- What is needed: Exactly reproduce the lines from the one holding "Screen dimensions: 692x427" through the end of the records, including both boundary lines but no pictures.

--- Data for processing ---

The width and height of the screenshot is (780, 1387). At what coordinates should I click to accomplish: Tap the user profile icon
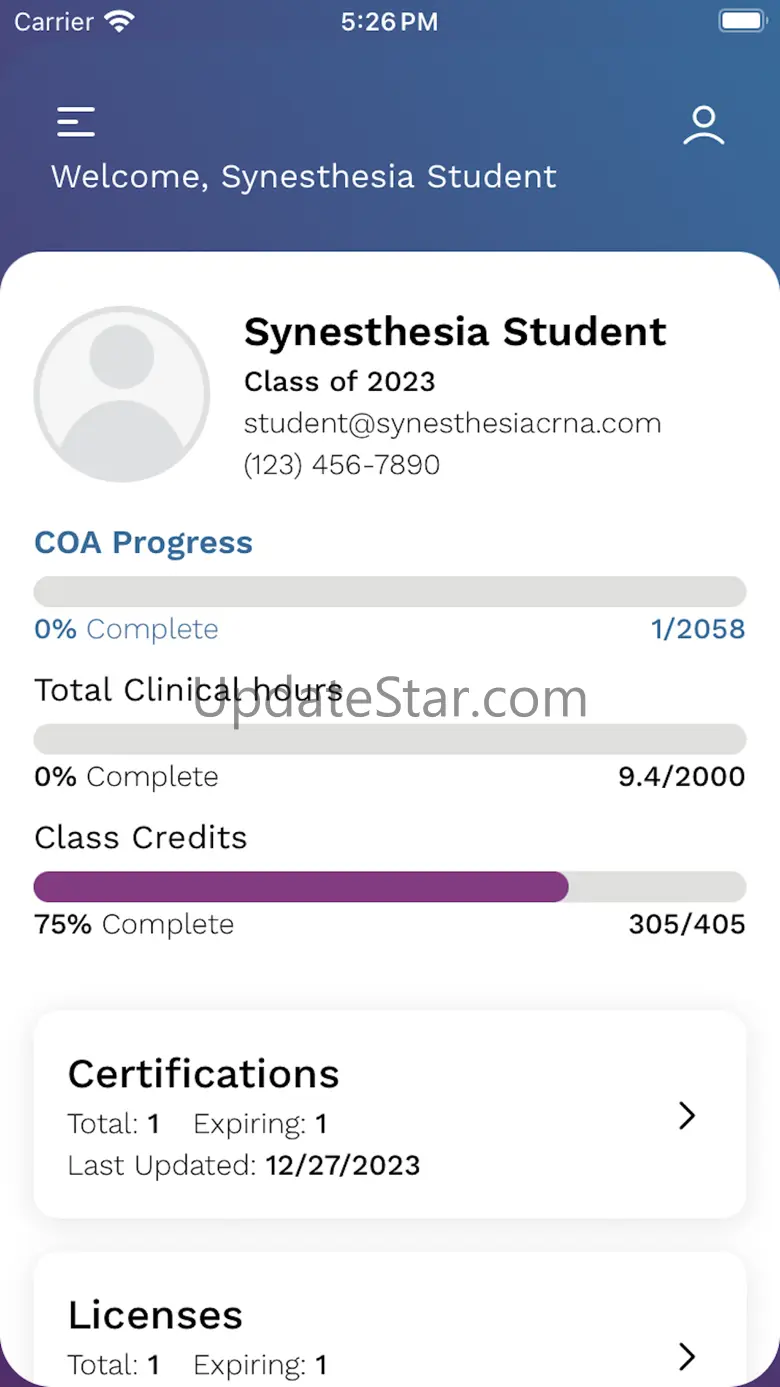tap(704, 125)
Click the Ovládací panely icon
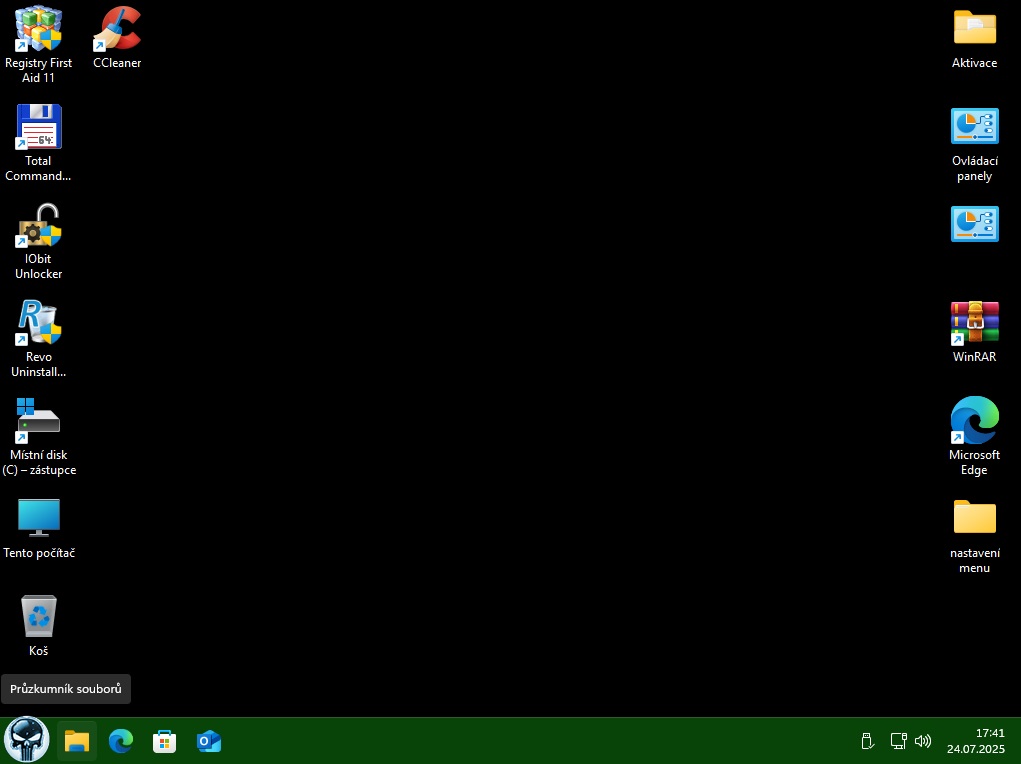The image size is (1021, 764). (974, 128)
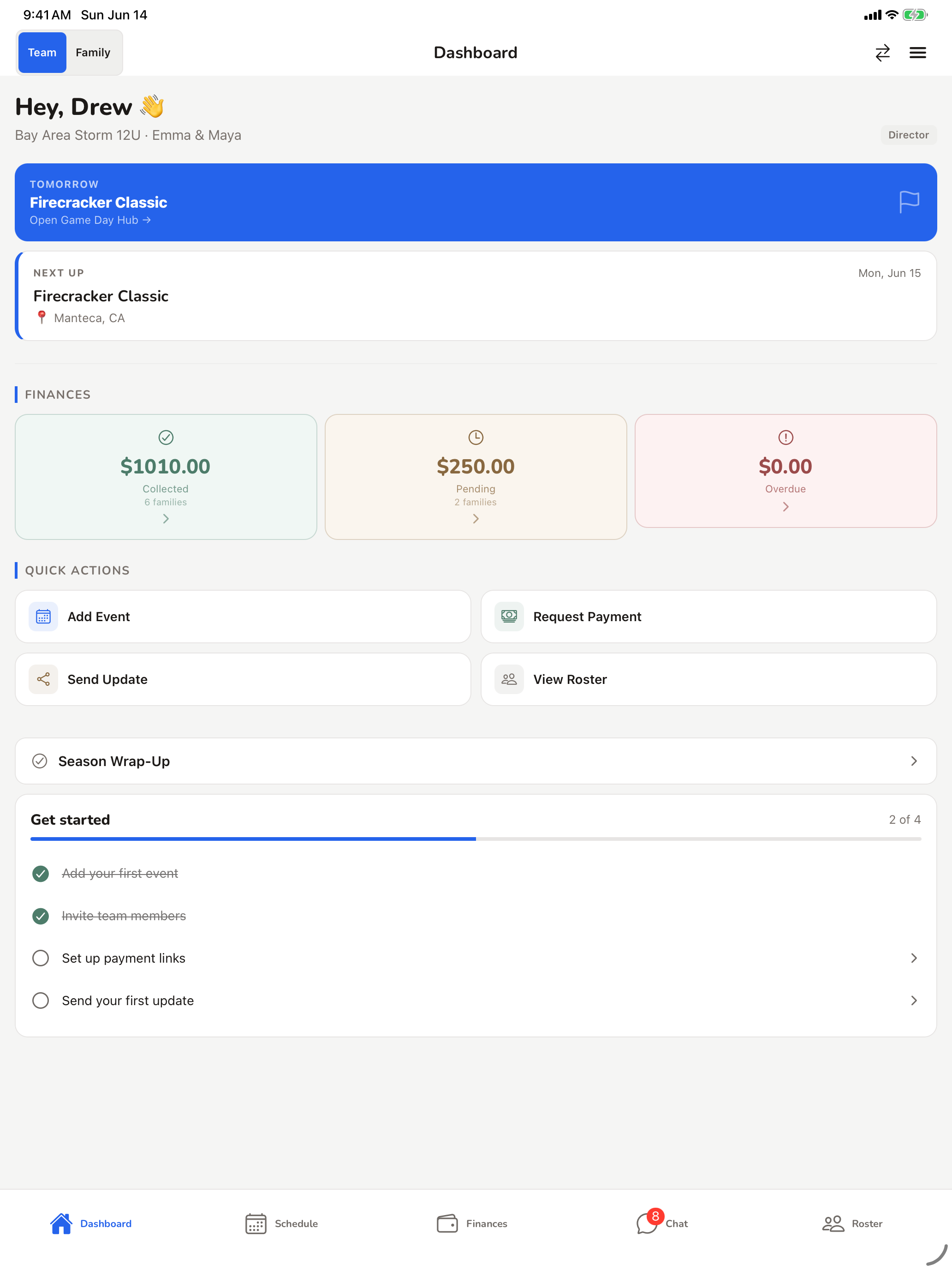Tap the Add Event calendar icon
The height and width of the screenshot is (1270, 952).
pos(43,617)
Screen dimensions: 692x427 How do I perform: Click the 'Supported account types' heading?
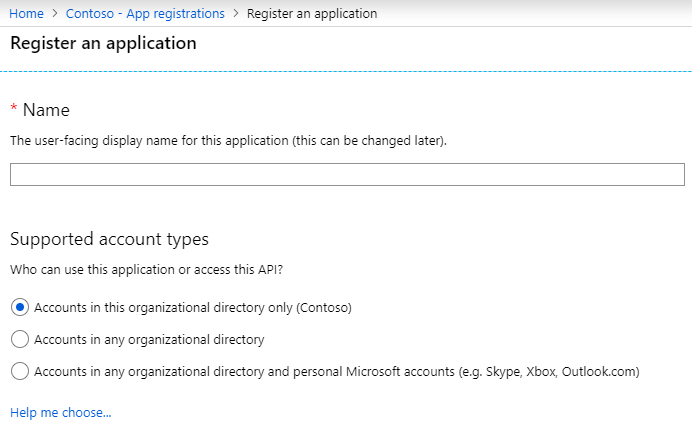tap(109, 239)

---

- Expected answer:
Screen dimensions: 692x427 How do I perform: Click the 'Supported account types' heading?
tap(109, 239)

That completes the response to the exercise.